모음집에서 가져온 자료
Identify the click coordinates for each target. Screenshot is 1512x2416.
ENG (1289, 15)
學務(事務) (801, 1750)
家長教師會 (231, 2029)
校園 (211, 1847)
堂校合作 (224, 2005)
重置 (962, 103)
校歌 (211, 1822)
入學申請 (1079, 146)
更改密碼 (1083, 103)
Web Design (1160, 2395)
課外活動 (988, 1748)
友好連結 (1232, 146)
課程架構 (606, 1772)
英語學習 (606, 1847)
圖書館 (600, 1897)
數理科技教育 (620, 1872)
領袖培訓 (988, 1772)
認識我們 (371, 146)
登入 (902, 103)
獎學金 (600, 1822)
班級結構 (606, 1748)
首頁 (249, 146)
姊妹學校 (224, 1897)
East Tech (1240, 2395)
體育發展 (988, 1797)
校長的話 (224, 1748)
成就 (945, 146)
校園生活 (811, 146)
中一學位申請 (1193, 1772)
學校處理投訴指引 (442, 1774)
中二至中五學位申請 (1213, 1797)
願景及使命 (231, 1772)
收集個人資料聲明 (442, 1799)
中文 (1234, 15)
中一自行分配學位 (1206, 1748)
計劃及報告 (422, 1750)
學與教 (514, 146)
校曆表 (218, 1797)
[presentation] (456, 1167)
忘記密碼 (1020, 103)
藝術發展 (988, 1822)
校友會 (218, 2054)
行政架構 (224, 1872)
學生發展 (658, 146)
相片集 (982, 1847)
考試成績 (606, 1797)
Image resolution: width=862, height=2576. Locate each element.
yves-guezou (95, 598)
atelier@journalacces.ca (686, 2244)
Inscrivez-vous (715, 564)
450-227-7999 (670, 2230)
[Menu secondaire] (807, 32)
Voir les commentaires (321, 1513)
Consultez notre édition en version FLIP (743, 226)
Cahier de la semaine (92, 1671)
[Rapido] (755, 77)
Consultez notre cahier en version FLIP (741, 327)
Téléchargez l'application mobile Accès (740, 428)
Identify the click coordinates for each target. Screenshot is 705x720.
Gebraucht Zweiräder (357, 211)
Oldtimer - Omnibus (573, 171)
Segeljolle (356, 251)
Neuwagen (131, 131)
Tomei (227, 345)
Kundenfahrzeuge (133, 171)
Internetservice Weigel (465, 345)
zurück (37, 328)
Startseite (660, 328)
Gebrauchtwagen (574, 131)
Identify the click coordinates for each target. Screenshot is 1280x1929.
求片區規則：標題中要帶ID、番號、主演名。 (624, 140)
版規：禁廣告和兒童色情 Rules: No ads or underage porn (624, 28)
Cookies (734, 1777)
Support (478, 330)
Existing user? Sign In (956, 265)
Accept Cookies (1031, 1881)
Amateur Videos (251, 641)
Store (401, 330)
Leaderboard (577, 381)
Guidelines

할 일: 자료의 맨 처음부터 "姊妹學校 (224, 1897)"가 있는 줄까지(그 줄 포함) 다시 적되, "圖書館"만 "閱覽室"로 고치고 나머지는 그대로 두세요.

결과:
Identify the click coordinates for each target. Screenshot is 1512x2416.
ENG (1289, 15)
學務(事務) (801, 1750)
家長教師會 (231, 2029)
校園 (211, 1847)
堂校合作 (224, 2005)
重置 (962, 103)
校歌 (211, 1822)
入學申請 (1079, 146)
更改密碼 (1083, 103)
Web Design (1160, 2395)
課外活動 (988, 1748)
友好連結 (1232, 146)
課程架構 (606, 1772)
英語學習 (606, 1847)
閱覽室 (600, 1897)
數理科技教育 (620, 1872)
領袖培訓 (988, 1772)
認識我們 (371, 146)
登入 (902, 103)
獎學金 (600, 1822)
班級結構 (606, 1748)
首頁 (249, 146)
姊妹學校 (224, 1897)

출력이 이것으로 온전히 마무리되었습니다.